We use an asynchronous event architecture to automate and process data, flowing from raw application assets to production ready datasets.

We've blended together a selection of popular open source tools, managed serverless infrastructure, wiring, and simplified interfaces to modularize data productization. The 3 main components of the system are a data lake, data pipelines, and a compliance audit trail.

Data Lake

The basis of a Lagoon is an Iceberg data lake —a high-performance format for huge analytic tables. Storage is cheap; moving data and compute is expensive. Having made this mistake many times, the first step is always get all of your raw data together, in a flexible format, for permanent storage. No matter how good your pipeline is, something always comes up and you need to re-materialize. Keeping your raw assets in structured Iceberg tables in S3 enables performant queries without additional data transfer costs —pipelines run in-region.

With Iceberg as the underlying table structure, you only pay for compute when queries run. The lake is pre-configured for use with AWS Athena for SQL and Spark based querying. Or you can use any number of popular tools such as Snowflake, Databricks, Airflow, PySpark, EMR, dbt, Fivetran, Flink, and numerous others to query your lake.

Data Pipelines

With your raw data assets consolidated and structured, the next step is to transform your assets into production-ready datasets. This often includes cleaning steps like standardization and filtering, unification steps like joining and enrichment, and compliance steps like de-identification and sanitization. Your Lagoon comes with dbt and dagster already set up for creating and automating data pipelines.

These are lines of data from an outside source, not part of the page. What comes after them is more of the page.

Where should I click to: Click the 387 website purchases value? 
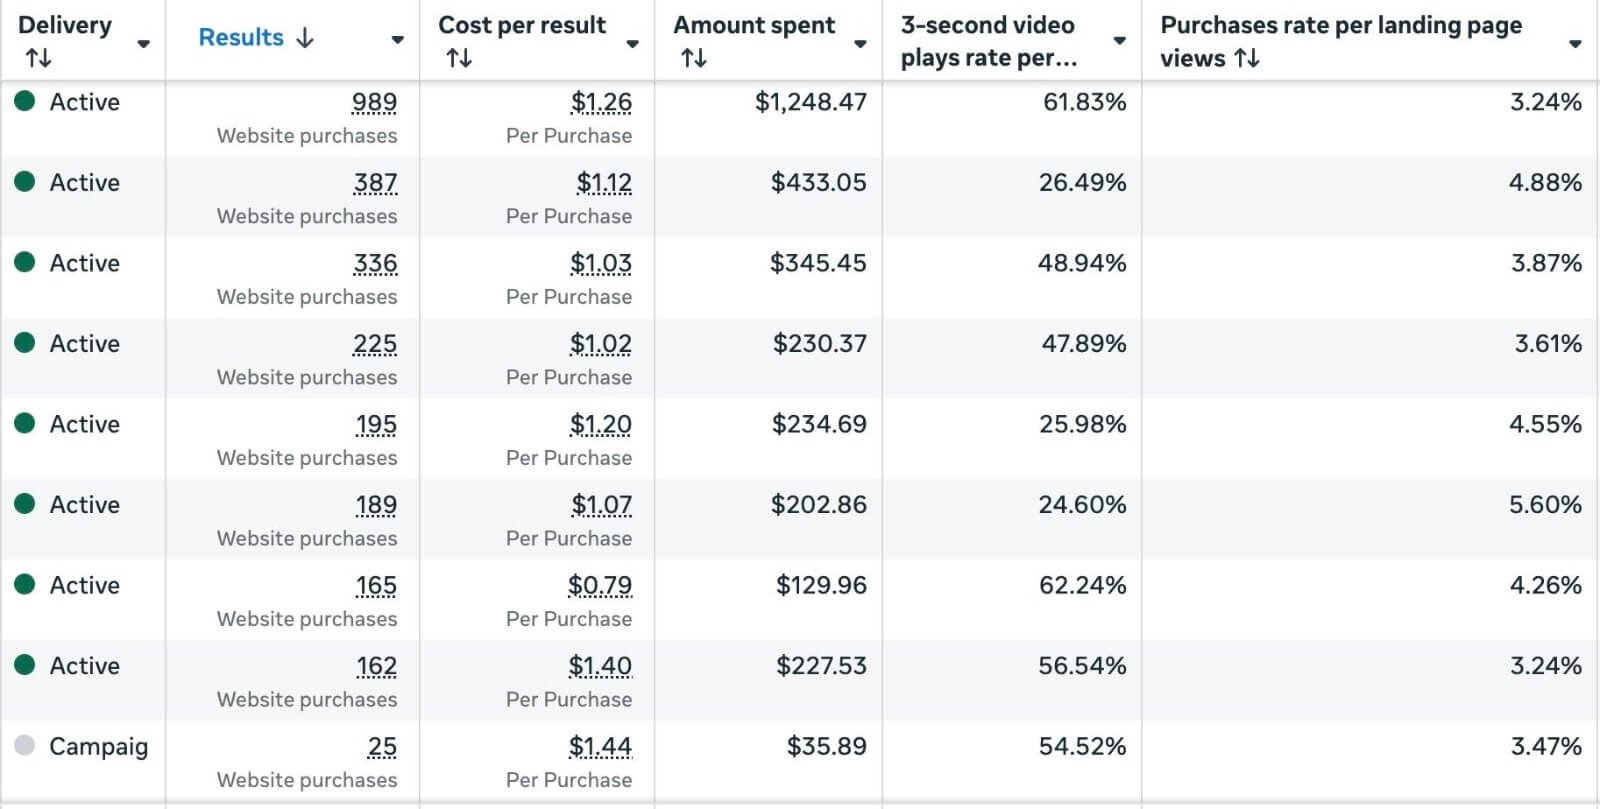tap(375, 183)
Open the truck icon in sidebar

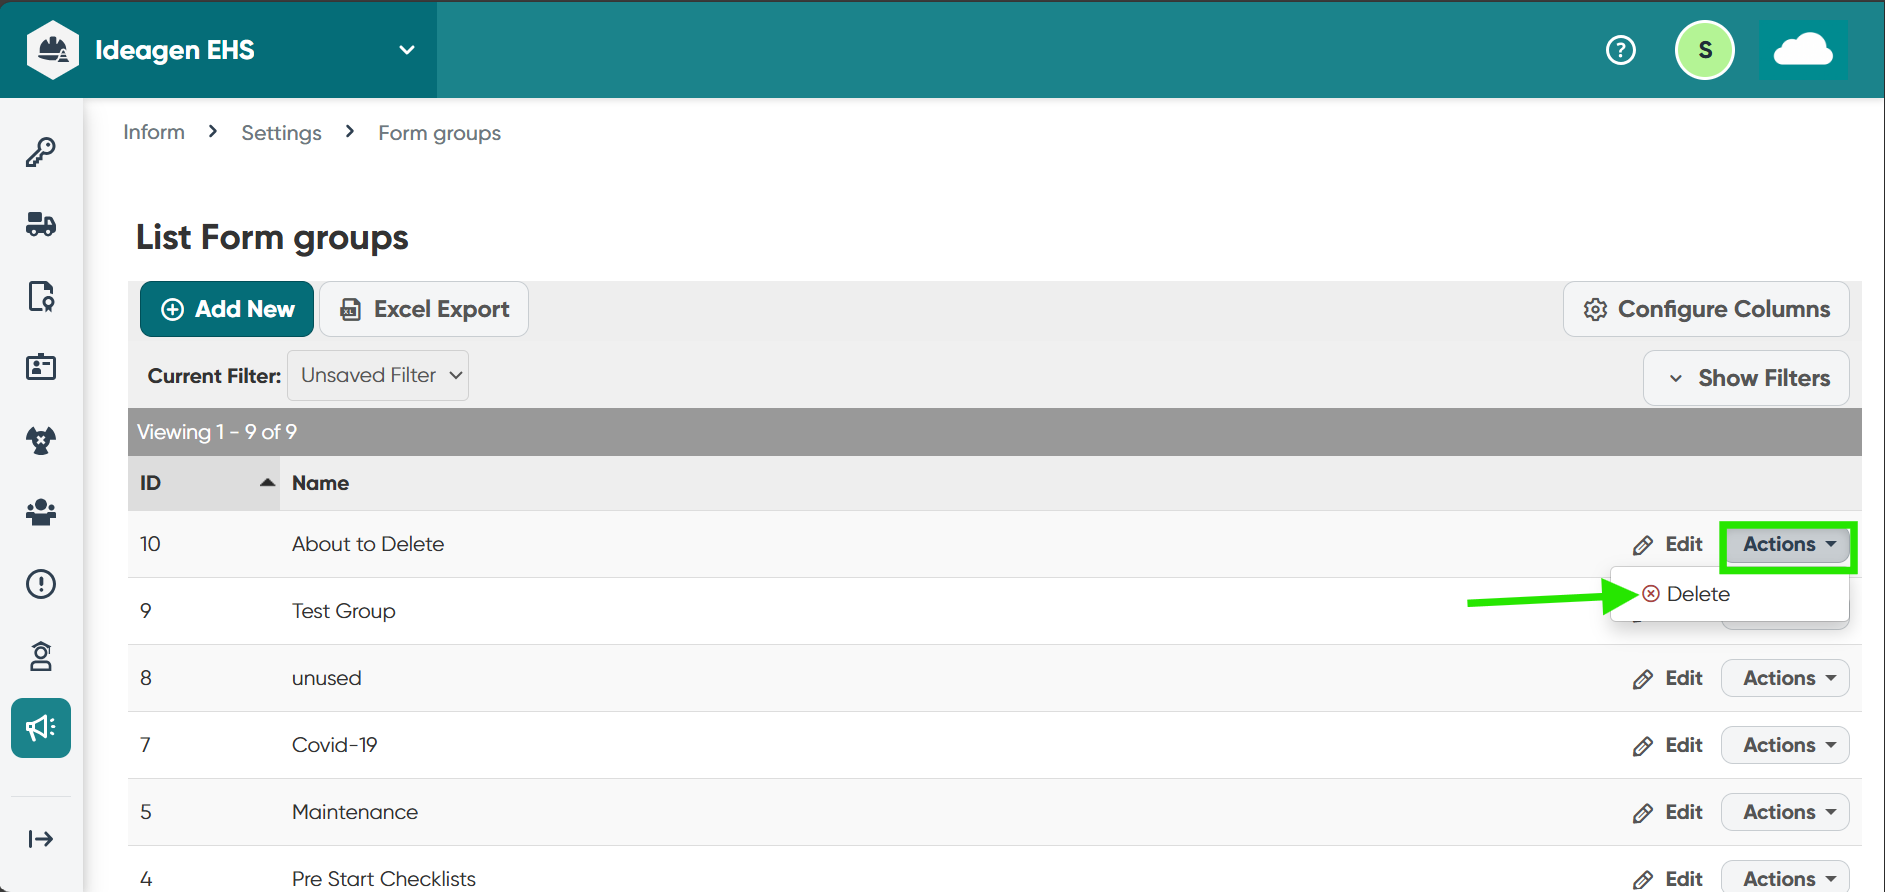click(41, 224)
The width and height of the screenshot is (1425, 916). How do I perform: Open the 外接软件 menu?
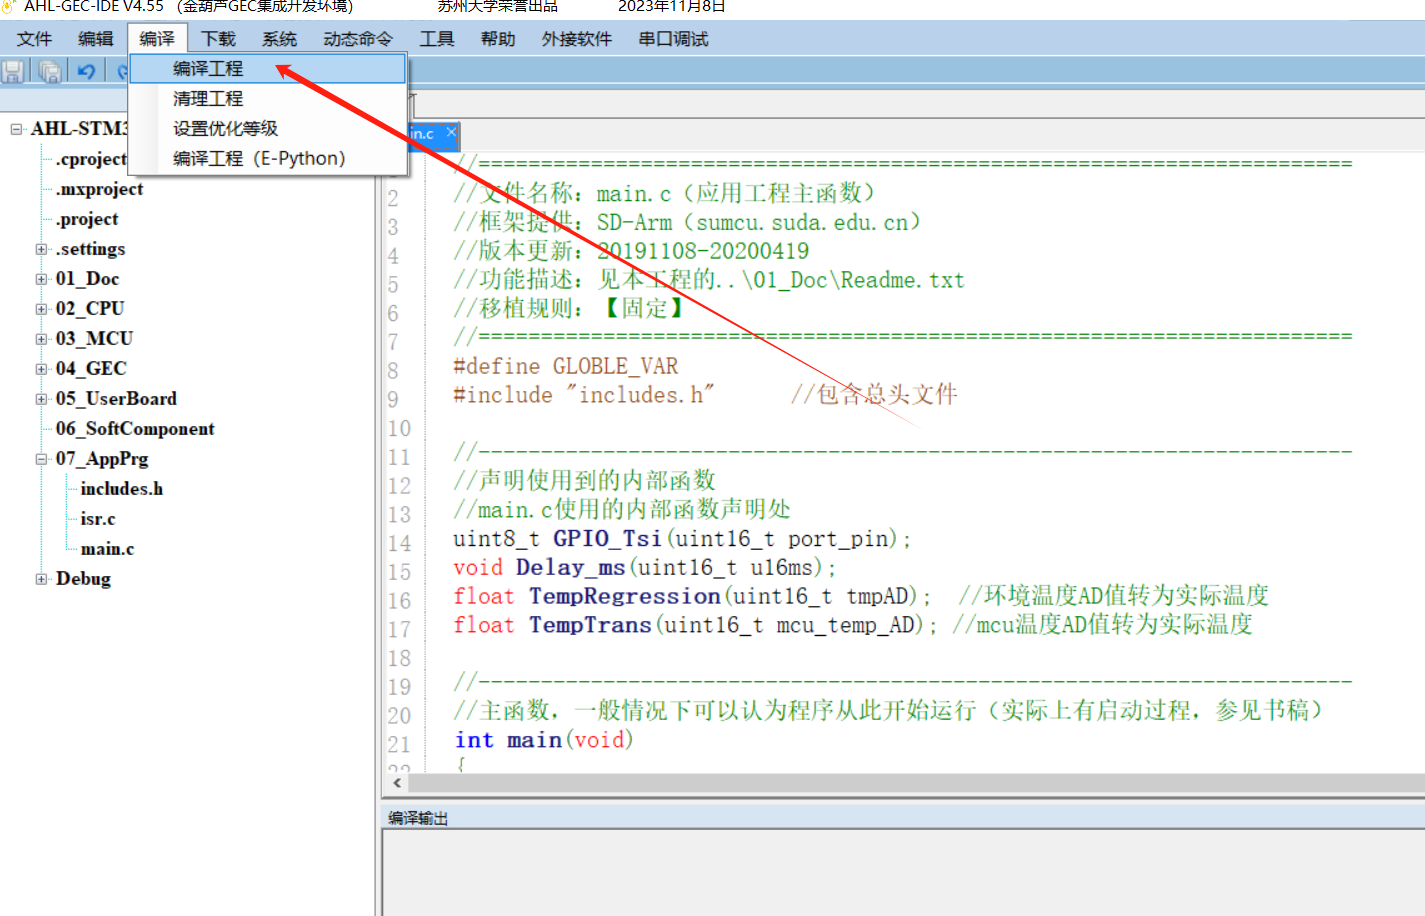pyautogui.click(x=576, y=39)
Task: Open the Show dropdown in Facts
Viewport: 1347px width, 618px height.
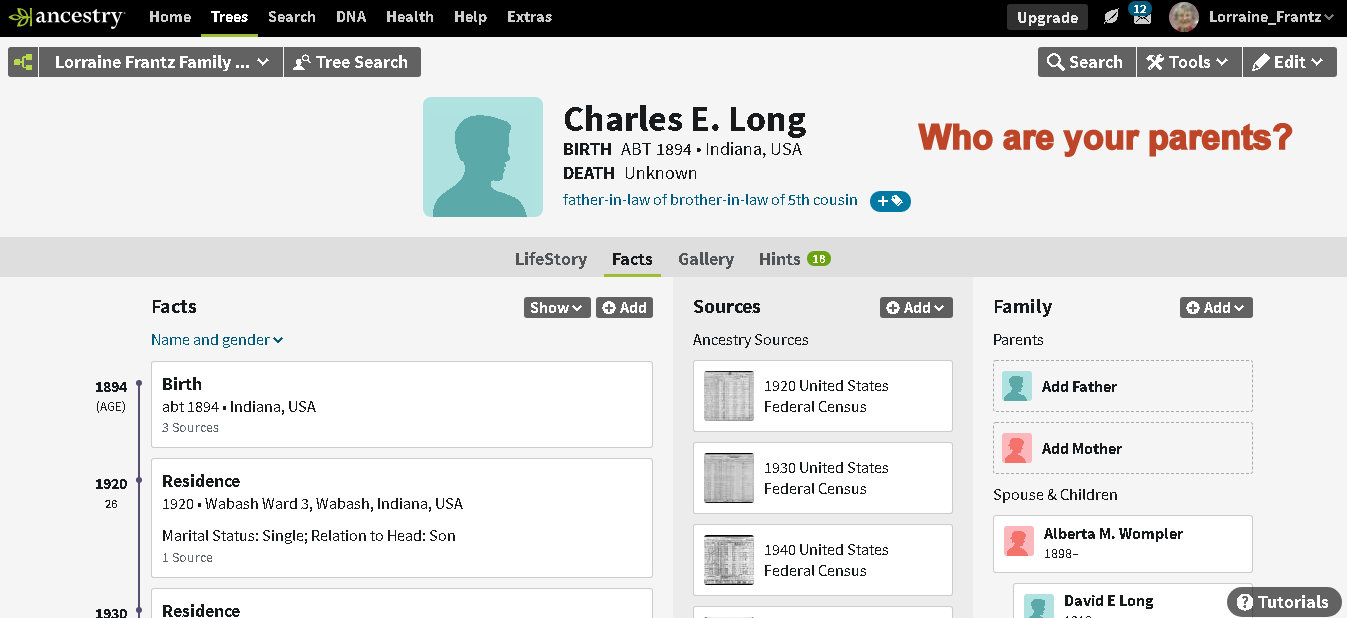Action: 557,308
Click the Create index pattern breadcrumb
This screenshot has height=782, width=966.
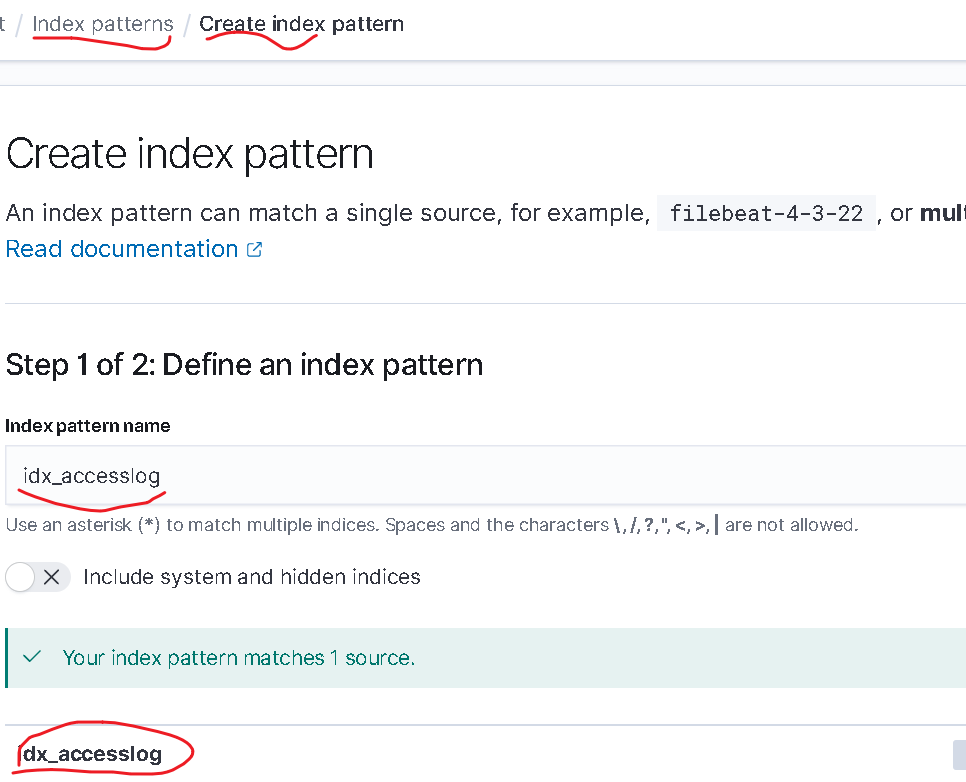click(301, 24)

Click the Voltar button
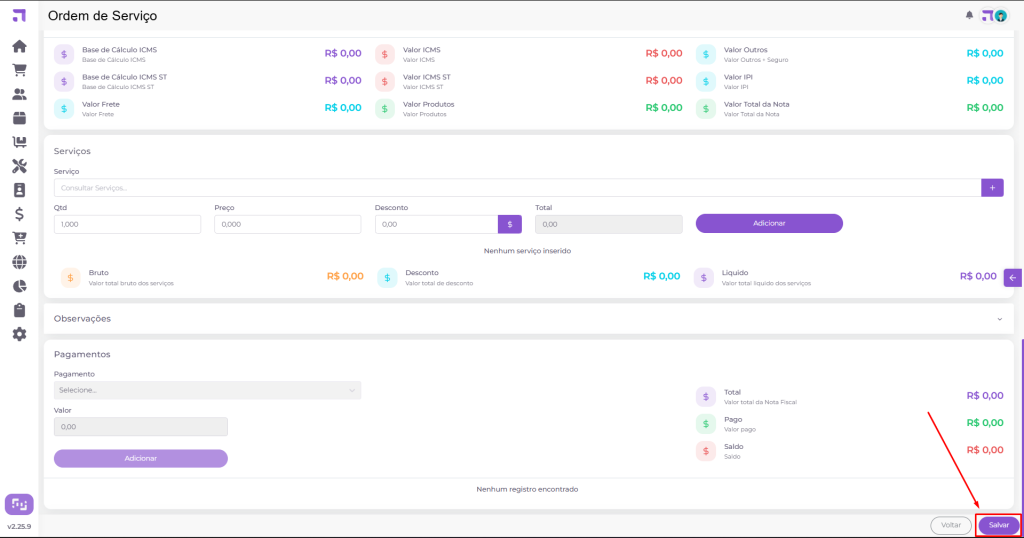tap(951, 525)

All your team needs to do is add in your transformation logic using simple dbt models. The lagoon comes set up with event automation and orchestration of DAGs using dagster. As you add new raw data assets, your pipelines automatically execute and deliver the results back into your S3 bucket as Iceberg tables for use in production workloads.


We're working on an open source dbt library of common transformations. If there's a particular step you'd love to see included, reach out! We'll get it on the roadmap.

Audit Trail

Compliance. More specifically automated enforcement. Productizing and sharing data, even internally, is both necessary and sensitive. If you're handling large sets of data, you likely already have a data governance solution in-place to capture and handle permissions. If not, we have a ton of tooling for mobile and web based apps to collect and even incentivize consent.

However, the tricky part is rarely the collection of consent, it's ensuring that when you expose data it's both safe and within the bounds of your legal agreements (at least that's been our experience). Every lagoon includes an immutable audit trail of data license records and transactions with metadata compatible with Iceberg and dbt. Via a REST API you can connect existing governance tools or applications to generate enforceable data licenses. Reference these licenses within pipelines or via query to ensure production data always stays within legal bounds.